Union européenne : l'abracadabra du "saut fédéral"

 tgr_Saut elastique depuis le sol.jpg

Un saut dans quoi, au juste ?



 

« Le saut fédéral » : c'est le terme qui revient en boucle dans les débats audiovisuels depuis la conversation entre Angela Merkel et David Cameron sur de futurs abandons de souveraineté. Ce matin encore, par exemple, chez BFM radio : « c'est le saut fédéral ou bien tout va péter », dit l'un ;  avec le « saut fédéral » l'Europe aura « la stabilité et la prospérité », dit l'autre... Objection de l'un des débatteurs : « le saut fédéral, c'est l'abandon de souveraineté, François Hollande devenant simple gouverneur de la France ? » Réponse : « Ben oui, d'ailleurs on y est déjà », etc.  Cette perspective paraît divine aux uns1, inévitable aux autres ; seuls des dissidents comme Sapir montrent qu'il est trop tard pour le fédéralisme, que ce saut n'aboutirait nulle part, et que rabâcher l'exemple des USA n'a aucun sens - l'Europe de 2012 n'ayant aucune donnée commune avec l'Amérique du XIXe.

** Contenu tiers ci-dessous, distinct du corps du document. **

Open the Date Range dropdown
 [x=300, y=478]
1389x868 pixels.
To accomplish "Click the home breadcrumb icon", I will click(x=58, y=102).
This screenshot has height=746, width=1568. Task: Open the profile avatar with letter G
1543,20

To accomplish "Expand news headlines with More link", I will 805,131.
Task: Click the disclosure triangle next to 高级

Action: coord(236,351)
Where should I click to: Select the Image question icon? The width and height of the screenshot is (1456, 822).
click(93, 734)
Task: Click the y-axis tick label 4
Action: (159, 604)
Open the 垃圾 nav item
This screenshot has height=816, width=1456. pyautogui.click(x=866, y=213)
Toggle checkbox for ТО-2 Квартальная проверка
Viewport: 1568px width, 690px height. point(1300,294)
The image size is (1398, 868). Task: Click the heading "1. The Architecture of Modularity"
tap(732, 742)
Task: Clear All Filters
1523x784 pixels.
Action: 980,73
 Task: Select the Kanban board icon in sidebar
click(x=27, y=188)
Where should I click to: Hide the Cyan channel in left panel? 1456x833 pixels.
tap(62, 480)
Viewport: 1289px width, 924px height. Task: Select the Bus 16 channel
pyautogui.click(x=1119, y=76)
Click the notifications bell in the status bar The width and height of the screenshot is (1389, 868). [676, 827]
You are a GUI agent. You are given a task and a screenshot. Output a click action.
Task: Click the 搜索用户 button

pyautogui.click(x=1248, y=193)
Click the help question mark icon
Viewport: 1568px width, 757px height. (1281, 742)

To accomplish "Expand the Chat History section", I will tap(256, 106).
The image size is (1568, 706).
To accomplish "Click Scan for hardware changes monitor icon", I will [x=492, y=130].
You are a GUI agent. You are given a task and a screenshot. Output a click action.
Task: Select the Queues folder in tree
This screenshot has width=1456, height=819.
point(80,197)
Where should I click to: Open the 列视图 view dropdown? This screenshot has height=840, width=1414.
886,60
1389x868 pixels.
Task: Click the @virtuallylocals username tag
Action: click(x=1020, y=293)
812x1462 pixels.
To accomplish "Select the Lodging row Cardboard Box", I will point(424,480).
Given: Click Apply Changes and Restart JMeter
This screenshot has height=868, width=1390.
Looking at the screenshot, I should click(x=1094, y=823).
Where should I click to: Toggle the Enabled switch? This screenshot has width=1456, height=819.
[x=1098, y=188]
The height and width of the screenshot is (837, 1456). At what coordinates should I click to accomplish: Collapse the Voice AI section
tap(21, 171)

Mais le vrai problème est ailleurs.

Il est dans l'incroyable provincialisme de nos commentateurs. Comment peuvent-ils imaginer qu'un « fédéralisme » européen (s'il parvenait à exister) changerait quoi que ce soit à la nature du casino financier mondial... dont on a voulu que nous dépendions tous  ?

L'impasse de l'Europe de Maastricht n'est en effet qu'une question subsidiaire dans la crise globale. Cette crise est systémique. Elle tient au fait que la planète est menée depuis quelques dizaines d'années par une machinerie convulsionnaire, un capitalisme dont le film Margin Call donne une image. Aucune « stabilité » n'est concevable dans le cadre de ce système, programmé pour la surchauffe et la panique perpétuelles, et dont le « fédéralisme européen » dont on parle ne serait qu'un outil secondaire. Il servirait à « rassurer les marchés » ? mais « les marchés » ne seront jamais rassurés, étant par eux-mêmes l'inquiétude !

Le « saut fédéral », c'est le commandant du Titanic annonçant aux passagers – deux heures après avoir heurté l'iceberg – qu'il qu'il prend les choses en main et qu'il falloir se discipliner.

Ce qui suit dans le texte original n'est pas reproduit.